Problem details:
Set down again, exactly and only, the lines from the one that contains "Expand the Select tag dropdown" through the last line of the records below, both included, but not the pictures.
(Supplied material Opens)
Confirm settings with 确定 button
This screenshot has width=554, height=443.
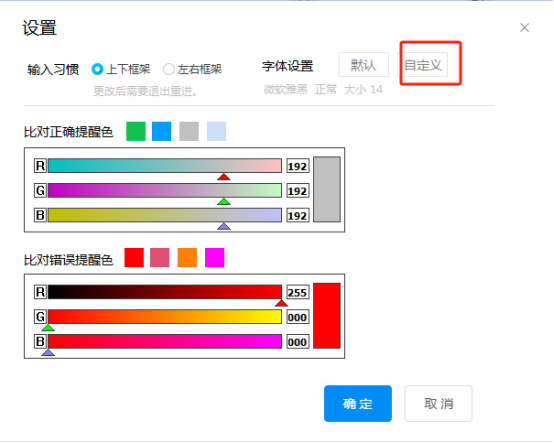coord(358,403)
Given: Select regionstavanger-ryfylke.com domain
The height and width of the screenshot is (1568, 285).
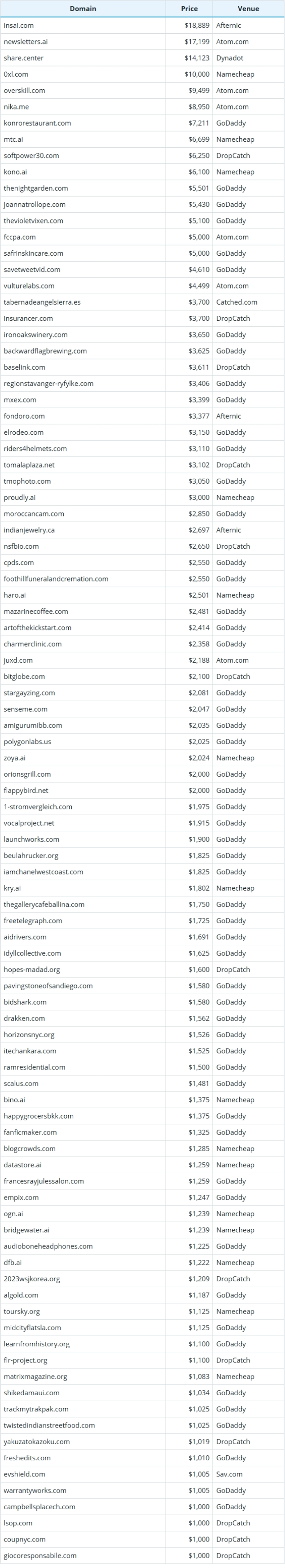Looking at the screenshot, I should [x=49, y=384].
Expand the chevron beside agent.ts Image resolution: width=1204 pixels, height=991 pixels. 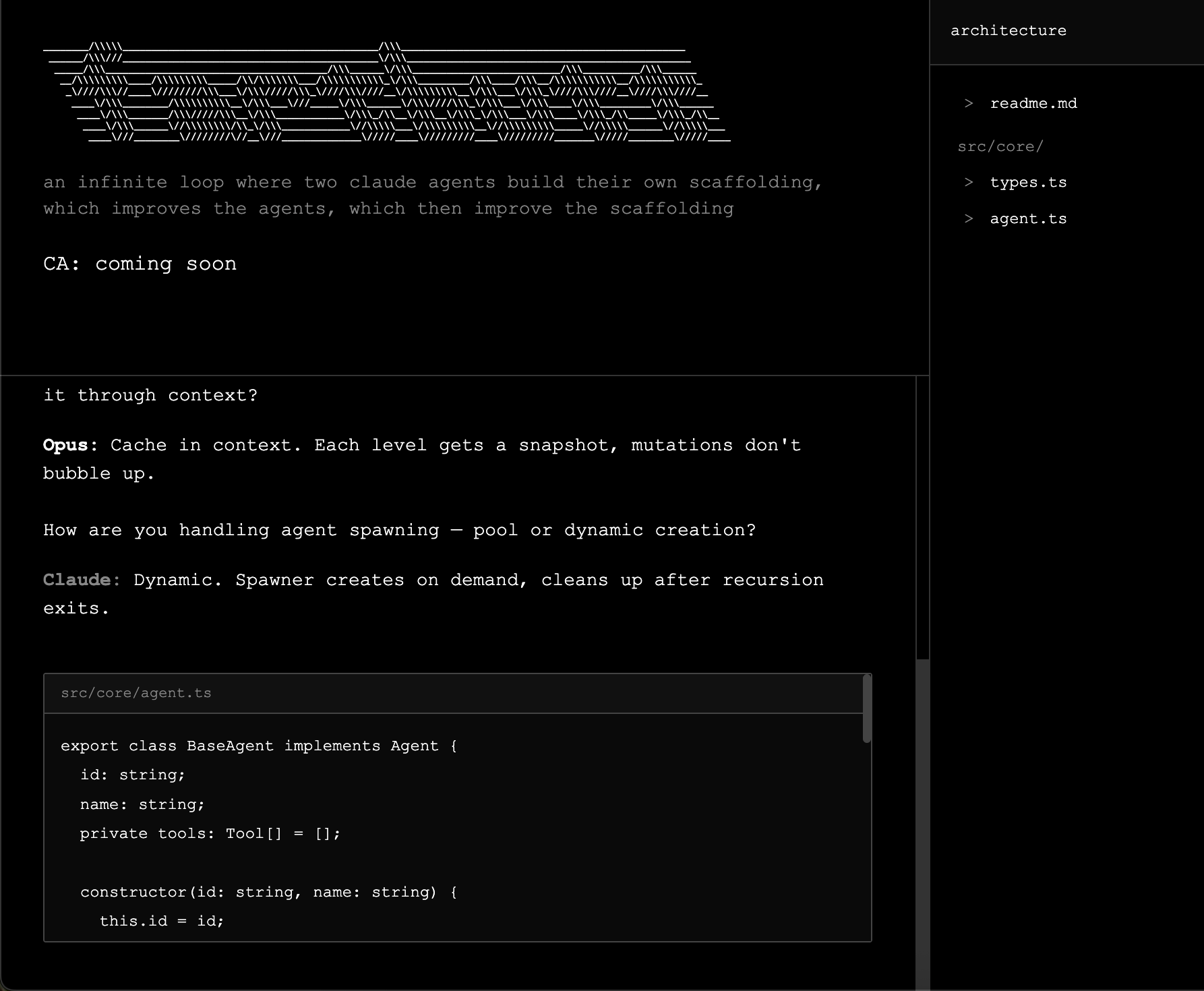pyautogui.click(x=969, y=218)
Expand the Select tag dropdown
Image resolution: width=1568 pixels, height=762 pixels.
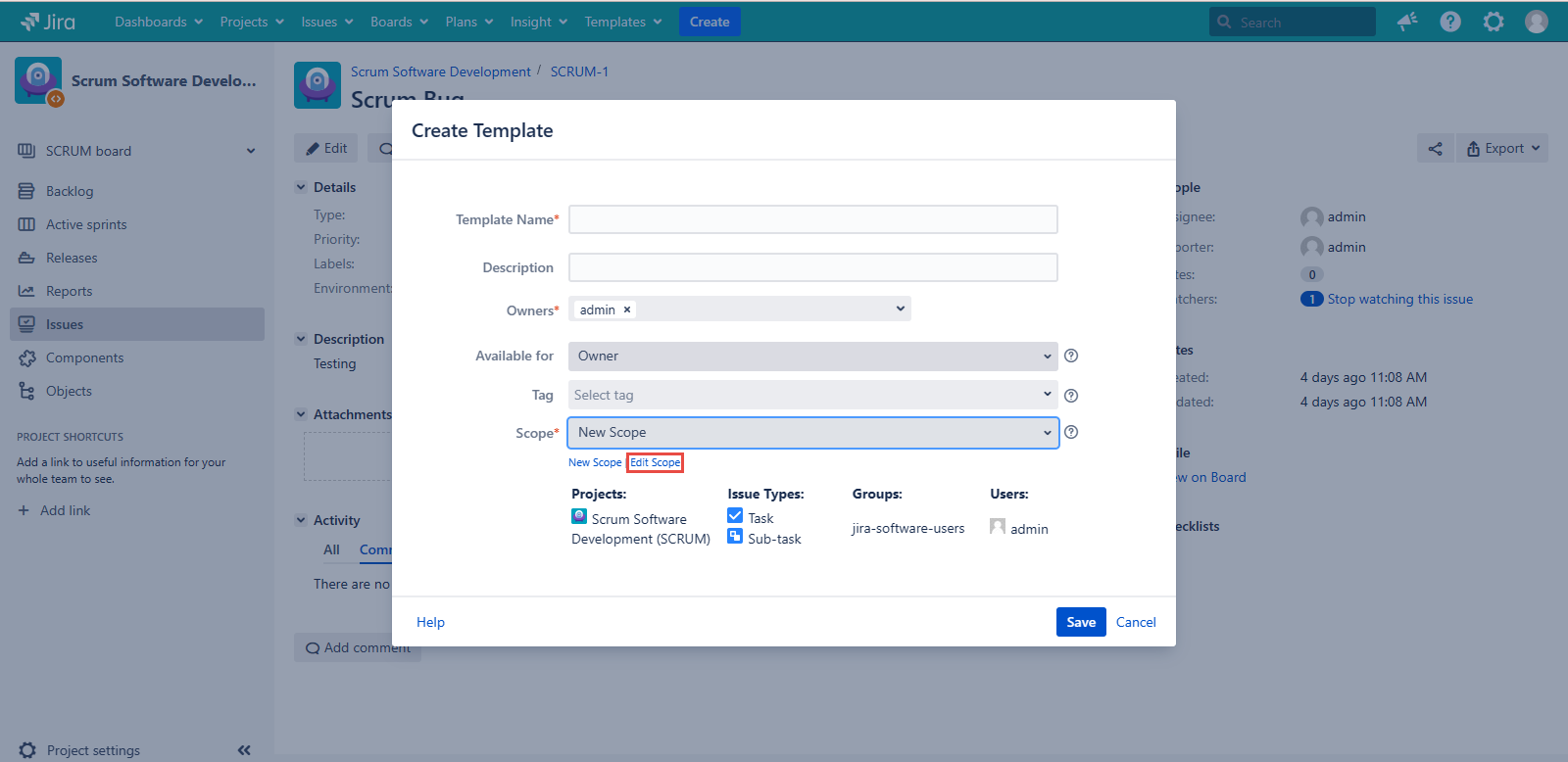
(Supplied material Closes)
Answer box:
Expand the Select tag dropdown
Image resolution: width=1568 pixels, height=762 pixels.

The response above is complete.